Topic: neoSphere 5.9.2 (Read 522516 times) previous topic - next topic

0 Members and 21 Guests are viewing this topic.
  • Rhuan
  • [*][*][*][*]
Re: miniSphere 4.8.4
Reply #2025
Unless we're dealing with download delays or actually have multiple-threads I don't see much benefit as we can't do two things at once and generally need everything to happen sequentially anyway.

I'm afraid I don't know where to begin in debugging the crashes I've posted about above, any ideas?

  • Fat Cerberus
  • [*][*][*][*][*]
  • Global Moderator
  • Sphere Developer
Re: miniSphere 4.8.4
Reply #2026
Unless we're dealing with download delays or actually have multiple-threads I don't see much benefit as we can't do two things at once and generally need everything to happen sequentially anyway.

Not necessarily.  Dispatch.now() and its siblings exist for a reason.  await is basically that, except an entire function is returning early ("yielding"), and the thing being dispatched is "continue running the paused function".  Promises are the mechanism JS uses under the hood to achieve that.

Quote
I'm afraid I don't know where to begin in debugging the crashes I've posted about above, any ideas?

Hard to say,  Going by your crash log above, it seems that the crash was ultimately in strlen, which is suspicious and indicates that either:
  • A null pointer was passed into strlen()
  • Some kind of memory corruption (buffer overflow?) happened

Is there any chance you could run the engine under Valgrind?  It will be excruciatingly slow, but if there is any memory corruption Valgrind will tell you exactly where it happens, complete with stack traces.  Make sure to compile the engine with debug symbols.
neoSphere 5.9.2 - neoSphere engine - Cell compiler - SSj debugger
forum thread | on GitHub

  • Rhuan
  • [*][*][*][*]
Re: miniSphere 4.8.4
Reply #2027
I tried Valgrind but it didn't tell me anything useful.

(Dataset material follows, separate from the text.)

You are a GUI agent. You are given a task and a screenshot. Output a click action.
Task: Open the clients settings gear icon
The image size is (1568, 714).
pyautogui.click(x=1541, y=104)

I've tried sticking printfs everywhere, it dies in the function script_eval within script.c, it reliably will run a printf on the line before:
if (!jsal_try_call(0))

But oddly it will not run a printf placed in the top of jsal_try_call - it appears to crash as that function is called, if I comment out that function call it still crashes at about the same time, it seems to me that there's a second thread that's crashing - could it be that CC is receiving the script in the wrong format and it's compiler is multi-threaded and one of those threads is crashing?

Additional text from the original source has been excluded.